- **YOUR GOAL**
Using the records below, filter for lines that contain the string "panel" and copy them out.

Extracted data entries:

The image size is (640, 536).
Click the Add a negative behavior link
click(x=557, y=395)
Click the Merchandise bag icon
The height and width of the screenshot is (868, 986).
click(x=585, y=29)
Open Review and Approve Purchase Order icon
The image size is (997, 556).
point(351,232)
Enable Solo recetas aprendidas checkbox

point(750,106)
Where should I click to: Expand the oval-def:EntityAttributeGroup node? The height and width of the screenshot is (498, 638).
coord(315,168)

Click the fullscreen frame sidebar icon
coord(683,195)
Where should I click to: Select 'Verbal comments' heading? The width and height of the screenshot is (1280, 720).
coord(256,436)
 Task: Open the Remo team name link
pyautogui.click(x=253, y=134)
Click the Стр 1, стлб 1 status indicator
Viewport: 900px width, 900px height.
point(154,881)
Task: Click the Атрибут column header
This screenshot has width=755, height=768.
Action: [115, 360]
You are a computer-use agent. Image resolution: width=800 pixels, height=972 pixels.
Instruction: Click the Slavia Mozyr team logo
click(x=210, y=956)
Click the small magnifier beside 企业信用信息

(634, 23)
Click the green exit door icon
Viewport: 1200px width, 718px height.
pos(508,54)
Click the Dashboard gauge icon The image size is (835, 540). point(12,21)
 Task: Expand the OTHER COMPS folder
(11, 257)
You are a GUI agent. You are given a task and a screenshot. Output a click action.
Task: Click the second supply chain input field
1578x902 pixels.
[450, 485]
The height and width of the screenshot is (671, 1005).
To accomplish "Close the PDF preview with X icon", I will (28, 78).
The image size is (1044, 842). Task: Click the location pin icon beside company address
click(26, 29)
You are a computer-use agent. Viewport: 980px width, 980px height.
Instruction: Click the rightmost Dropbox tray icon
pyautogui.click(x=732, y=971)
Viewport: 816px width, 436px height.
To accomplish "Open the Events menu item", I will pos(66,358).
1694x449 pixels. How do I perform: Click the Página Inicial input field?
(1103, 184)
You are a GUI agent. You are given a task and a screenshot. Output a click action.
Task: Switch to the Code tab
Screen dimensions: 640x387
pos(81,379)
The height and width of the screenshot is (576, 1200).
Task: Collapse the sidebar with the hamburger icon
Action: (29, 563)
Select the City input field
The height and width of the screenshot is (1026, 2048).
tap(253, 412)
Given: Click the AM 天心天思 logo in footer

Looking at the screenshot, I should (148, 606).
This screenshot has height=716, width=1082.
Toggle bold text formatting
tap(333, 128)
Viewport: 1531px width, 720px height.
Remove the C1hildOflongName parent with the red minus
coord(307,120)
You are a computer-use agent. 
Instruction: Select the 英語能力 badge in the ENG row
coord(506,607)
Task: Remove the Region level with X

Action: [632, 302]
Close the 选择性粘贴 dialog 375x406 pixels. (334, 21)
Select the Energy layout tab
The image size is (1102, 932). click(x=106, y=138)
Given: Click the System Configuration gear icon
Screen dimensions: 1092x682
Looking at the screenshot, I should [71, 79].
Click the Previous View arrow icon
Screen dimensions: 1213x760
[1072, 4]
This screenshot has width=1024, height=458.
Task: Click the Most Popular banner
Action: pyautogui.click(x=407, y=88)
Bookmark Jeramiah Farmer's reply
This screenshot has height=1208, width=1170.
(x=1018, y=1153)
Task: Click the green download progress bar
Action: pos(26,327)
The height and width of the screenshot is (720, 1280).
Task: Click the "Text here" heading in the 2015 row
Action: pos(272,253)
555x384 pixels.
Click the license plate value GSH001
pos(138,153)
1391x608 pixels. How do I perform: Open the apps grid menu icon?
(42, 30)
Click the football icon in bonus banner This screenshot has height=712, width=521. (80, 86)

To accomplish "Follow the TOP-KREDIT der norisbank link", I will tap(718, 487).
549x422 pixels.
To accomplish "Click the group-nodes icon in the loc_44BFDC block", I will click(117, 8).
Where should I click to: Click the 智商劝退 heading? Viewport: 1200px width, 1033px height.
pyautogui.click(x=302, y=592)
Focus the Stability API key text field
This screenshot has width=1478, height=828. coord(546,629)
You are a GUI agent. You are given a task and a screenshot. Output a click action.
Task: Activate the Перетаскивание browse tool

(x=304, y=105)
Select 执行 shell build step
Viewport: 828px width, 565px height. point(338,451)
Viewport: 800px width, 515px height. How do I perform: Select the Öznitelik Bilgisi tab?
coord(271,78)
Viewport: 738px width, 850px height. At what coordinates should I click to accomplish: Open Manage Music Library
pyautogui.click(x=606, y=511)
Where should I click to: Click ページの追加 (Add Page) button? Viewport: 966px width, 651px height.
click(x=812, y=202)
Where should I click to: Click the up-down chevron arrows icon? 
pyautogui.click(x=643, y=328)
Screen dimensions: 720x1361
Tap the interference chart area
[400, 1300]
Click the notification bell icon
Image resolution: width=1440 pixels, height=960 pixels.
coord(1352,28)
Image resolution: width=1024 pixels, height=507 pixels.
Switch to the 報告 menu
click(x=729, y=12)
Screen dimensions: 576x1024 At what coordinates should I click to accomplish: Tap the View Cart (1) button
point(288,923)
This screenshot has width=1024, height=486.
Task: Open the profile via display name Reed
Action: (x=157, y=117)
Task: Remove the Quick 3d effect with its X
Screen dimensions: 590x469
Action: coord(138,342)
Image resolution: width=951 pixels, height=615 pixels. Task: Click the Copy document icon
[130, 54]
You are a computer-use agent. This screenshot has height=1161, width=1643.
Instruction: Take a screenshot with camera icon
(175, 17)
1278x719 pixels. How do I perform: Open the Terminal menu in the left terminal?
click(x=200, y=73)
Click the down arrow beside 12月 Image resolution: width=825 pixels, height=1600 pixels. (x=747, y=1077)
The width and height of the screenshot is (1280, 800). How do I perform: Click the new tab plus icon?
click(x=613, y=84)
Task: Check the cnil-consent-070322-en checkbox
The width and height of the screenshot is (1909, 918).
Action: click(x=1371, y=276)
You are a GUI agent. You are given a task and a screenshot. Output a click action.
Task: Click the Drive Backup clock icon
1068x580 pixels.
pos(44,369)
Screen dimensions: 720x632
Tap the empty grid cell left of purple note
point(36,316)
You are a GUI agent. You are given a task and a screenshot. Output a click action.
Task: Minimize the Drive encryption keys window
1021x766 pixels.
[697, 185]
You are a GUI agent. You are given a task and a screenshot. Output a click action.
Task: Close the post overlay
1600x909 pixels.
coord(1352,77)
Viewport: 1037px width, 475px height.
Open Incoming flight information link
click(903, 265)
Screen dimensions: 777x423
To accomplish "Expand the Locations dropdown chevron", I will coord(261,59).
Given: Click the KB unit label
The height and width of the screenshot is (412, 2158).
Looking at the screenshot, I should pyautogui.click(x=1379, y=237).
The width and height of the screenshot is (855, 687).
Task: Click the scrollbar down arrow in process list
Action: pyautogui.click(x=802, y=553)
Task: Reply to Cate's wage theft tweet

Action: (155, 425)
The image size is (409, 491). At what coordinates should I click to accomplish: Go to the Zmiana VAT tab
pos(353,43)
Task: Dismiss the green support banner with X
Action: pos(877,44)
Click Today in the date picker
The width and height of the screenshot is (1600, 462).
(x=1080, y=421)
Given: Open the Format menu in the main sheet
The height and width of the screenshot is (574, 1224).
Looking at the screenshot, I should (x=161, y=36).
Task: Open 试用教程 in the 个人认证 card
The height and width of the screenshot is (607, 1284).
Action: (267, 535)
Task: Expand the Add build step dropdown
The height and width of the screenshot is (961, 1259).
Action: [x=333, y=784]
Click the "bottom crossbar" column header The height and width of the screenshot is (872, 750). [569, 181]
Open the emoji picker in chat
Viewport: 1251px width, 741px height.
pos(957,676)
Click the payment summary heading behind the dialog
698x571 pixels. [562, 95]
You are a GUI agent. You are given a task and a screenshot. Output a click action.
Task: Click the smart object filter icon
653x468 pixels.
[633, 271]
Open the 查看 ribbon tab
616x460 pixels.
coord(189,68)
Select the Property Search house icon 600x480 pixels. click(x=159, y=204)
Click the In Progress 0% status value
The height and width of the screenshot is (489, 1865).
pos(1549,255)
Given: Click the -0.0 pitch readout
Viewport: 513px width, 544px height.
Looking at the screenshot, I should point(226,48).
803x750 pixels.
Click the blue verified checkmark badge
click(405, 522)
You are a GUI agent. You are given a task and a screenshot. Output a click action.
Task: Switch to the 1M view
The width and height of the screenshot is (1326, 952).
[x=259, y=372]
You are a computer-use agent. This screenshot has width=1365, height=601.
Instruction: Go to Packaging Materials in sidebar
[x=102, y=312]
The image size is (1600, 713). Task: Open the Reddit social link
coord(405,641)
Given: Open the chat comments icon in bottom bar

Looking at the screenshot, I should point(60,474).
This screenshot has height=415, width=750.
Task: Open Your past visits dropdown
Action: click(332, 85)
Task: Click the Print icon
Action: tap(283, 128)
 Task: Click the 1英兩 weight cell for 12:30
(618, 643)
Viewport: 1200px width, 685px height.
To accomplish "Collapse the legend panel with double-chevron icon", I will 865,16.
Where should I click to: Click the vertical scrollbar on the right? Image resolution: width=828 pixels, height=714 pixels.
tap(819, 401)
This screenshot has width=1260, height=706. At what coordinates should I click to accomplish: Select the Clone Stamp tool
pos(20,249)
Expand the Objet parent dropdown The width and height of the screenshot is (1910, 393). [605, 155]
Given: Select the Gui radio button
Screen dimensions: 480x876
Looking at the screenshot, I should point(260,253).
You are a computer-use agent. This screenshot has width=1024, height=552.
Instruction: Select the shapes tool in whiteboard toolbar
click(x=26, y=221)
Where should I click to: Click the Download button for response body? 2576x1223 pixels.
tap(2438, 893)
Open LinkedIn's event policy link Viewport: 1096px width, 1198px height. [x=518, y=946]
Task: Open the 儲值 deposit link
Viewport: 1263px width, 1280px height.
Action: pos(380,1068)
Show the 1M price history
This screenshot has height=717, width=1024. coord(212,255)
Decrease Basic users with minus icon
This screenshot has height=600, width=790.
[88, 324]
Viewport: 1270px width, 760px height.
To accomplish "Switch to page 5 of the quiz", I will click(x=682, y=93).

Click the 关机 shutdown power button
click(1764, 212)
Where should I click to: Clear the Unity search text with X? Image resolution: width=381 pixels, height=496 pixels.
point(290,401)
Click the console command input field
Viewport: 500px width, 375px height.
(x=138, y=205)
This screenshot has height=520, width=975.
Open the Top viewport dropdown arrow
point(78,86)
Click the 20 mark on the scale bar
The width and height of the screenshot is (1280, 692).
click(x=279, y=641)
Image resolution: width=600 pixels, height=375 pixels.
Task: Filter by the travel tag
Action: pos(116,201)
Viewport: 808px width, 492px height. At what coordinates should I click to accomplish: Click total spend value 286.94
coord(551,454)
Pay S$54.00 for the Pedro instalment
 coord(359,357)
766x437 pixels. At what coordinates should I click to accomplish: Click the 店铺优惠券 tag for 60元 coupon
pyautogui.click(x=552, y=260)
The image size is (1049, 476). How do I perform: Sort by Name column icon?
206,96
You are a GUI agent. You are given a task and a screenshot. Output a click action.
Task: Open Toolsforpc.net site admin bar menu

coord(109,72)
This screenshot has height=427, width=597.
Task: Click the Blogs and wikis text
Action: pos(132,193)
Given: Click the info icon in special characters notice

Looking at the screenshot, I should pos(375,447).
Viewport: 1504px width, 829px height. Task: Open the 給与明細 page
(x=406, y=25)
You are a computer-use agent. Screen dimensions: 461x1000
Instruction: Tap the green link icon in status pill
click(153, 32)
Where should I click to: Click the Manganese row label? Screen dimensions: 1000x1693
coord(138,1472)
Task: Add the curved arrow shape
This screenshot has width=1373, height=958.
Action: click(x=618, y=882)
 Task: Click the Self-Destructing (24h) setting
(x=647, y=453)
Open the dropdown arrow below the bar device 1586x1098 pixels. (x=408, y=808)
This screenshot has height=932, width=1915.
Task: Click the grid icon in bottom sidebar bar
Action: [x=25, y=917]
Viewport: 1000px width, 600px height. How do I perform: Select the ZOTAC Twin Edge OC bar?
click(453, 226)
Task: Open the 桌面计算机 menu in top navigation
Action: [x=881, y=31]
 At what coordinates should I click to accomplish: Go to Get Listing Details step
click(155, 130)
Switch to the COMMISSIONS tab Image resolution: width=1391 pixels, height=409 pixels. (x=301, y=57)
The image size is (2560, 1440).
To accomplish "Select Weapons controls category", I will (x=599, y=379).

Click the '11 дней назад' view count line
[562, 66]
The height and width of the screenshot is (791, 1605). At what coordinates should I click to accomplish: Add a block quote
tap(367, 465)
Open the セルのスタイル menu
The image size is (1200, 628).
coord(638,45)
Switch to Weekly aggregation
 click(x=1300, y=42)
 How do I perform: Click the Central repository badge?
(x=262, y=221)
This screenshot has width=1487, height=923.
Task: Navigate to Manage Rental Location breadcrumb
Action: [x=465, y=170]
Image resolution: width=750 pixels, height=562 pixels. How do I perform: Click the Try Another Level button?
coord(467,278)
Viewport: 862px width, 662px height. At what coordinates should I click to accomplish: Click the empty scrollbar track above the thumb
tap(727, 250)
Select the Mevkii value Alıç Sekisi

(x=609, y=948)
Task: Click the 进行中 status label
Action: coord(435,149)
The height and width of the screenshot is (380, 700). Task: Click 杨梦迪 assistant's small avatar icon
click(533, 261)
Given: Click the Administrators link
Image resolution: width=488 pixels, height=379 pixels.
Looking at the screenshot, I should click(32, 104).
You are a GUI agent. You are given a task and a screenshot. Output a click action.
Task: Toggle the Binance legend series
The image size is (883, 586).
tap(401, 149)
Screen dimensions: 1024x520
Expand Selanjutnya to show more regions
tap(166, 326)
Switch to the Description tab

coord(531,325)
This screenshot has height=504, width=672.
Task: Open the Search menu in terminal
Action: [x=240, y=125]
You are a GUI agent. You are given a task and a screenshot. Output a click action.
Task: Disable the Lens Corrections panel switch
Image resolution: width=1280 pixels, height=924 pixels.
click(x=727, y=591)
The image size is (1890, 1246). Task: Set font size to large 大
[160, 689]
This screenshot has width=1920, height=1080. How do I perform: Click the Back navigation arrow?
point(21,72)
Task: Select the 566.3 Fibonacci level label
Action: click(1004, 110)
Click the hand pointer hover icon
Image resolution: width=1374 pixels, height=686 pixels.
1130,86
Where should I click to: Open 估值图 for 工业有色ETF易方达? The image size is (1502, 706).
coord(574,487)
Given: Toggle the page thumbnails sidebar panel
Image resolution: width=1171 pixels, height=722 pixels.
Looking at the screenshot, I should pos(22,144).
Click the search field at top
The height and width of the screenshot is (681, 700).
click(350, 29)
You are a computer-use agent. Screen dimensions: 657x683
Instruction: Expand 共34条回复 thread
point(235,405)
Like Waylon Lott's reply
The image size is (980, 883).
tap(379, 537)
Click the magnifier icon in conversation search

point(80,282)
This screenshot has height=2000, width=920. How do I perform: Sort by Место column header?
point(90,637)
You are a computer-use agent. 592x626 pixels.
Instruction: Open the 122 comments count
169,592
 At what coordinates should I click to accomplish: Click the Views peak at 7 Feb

- **RESPONSE TO THE TASK**
To accomplish "Collapse the legend panel with double-chevron icon", I will 865,16.
Task: Disable the Lens Corrections panel switch
Given: Toggle the page thumbnails sidebar panel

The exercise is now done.